As I contemplated my final column in light of my retirement, Janet Levaux, IA editor-in-chief, asked me to make some predictions about the next decade. I begged off predictions, per se, because circumstances are changing so fast.
I especially do not fully comprehend how the coronavirus pandemic, economic disaster it spawned, government response and insecurity of clients will influence how advisors function going forward.
The best I can do is to share some observations about our industry and to encourage members of this profession to organize around some common problems and common opportunities in order to fulfill their vision of what this business and their role in it will be.
Consider these four main areas to make an impact:
1. Needs of the Individual
The vast majority of lower- and middle-class people are not exposed to education, guidance or advice on navigating financial choices.

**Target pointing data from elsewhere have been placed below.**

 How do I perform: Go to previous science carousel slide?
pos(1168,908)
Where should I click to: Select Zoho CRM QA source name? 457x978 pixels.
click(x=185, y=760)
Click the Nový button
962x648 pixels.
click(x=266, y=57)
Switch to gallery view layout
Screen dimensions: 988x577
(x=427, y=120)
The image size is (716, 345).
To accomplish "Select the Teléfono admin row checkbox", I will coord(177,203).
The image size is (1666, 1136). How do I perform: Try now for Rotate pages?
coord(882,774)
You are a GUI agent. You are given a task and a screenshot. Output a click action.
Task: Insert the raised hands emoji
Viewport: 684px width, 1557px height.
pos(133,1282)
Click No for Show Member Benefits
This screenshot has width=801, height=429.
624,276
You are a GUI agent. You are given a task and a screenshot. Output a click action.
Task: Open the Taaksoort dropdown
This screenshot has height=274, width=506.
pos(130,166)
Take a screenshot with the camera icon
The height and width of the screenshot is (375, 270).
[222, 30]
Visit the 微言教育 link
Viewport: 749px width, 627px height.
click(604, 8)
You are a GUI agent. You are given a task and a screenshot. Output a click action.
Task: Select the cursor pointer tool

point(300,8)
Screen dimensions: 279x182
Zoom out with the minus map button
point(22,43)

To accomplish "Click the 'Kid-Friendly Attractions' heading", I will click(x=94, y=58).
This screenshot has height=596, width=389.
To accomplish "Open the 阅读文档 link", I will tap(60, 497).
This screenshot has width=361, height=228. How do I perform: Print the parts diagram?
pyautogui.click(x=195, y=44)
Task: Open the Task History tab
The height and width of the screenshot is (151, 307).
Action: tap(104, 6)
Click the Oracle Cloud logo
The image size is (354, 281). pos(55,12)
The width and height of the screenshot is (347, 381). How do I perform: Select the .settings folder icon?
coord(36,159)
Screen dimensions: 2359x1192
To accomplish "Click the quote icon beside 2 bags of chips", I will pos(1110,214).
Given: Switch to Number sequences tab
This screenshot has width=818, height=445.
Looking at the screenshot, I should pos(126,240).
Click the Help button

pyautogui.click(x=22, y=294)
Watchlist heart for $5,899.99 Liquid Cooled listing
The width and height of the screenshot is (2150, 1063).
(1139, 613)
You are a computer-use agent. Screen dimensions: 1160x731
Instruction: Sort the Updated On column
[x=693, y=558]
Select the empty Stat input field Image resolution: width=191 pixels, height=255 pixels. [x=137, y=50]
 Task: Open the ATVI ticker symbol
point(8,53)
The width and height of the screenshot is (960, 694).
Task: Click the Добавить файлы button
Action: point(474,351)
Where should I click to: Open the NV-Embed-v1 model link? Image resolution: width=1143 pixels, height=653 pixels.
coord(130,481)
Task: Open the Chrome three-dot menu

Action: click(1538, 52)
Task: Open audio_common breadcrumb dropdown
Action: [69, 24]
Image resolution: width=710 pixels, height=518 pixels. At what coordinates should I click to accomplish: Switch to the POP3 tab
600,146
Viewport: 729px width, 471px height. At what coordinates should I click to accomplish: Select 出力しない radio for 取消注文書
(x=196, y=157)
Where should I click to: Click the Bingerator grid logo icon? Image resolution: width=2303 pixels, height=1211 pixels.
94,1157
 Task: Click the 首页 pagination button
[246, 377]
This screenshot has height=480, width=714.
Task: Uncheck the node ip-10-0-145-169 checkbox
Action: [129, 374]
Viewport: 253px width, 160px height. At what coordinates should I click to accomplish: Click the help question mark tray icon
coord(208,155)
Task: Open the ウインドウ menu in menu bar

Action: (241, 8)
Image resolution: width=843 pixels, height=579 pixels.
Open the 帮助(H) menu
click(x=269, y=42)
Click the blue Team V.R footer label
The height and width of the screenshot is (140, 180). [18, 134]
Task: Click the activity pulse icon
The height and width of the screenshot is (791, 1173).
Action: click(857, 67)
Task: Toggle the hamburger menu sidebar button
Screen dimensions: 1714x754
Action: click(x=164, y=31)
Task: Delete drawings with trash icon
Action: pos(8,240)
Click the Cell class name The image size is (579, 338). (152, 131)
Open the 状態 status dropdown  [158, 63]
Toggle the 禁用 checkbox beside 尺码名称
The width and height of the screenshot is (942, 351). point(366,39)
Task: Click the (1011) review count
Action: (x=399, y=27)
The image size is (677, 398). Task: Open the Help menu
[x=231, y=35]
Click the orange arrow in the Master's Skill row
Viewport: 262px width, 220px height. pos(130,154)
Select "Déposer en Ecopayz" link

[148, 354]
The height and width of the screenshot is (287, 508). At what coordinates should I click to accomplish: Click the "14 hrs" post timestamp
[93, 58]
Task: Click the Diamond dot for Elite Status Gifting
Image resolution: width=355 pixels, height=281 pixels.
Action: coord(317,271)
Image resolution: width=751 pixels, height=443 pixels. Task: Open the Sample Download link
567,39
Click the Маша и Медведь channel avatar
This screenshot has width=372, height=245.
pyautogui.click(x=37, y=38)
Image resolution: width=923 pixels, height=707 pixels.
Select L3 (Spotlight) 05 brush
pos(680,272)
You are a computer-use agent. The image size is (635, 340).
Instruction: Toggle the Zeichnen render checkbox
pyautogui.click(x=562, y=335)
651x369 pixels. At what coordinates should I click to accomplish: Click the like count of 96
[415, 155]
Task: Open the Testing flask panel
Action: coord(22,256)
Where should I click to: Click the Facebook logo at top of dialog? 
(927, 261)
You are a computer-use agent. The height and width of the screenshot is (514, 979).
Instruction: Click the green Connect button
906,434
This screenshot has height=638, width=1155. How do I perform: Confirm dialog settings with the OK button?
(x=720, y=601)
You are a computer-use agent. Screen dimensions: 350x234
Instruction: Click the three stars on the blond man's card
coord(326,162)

The absence of financial literacy education is shameful considering how much pride Americans take in our so-called culture of independence, entrepreneurship, accountability and personal responsibility.
It is hardly reasonable for us to expect parents who lack this knowledge to impart key lessons to their children.
Nor is it reasonable to expect woefully-funded public schools to make this information a priority when their communities do not even see it as an issue. How can we help?
2. Needs of Clients
While investment advice has been the foundation of client engagement, financial planning has risen to be a key component of many relationships. The profession has an opportunity to demonstrate the value of guiding clients through complex financial choices beyond asset allocation and ROI.
At some point, the reporting will need to become more standardized around decision-making and impacts, complete with ratios and common-sizing data and benchmarks. Clients want to see how their choices affect their lives, families, work and communities.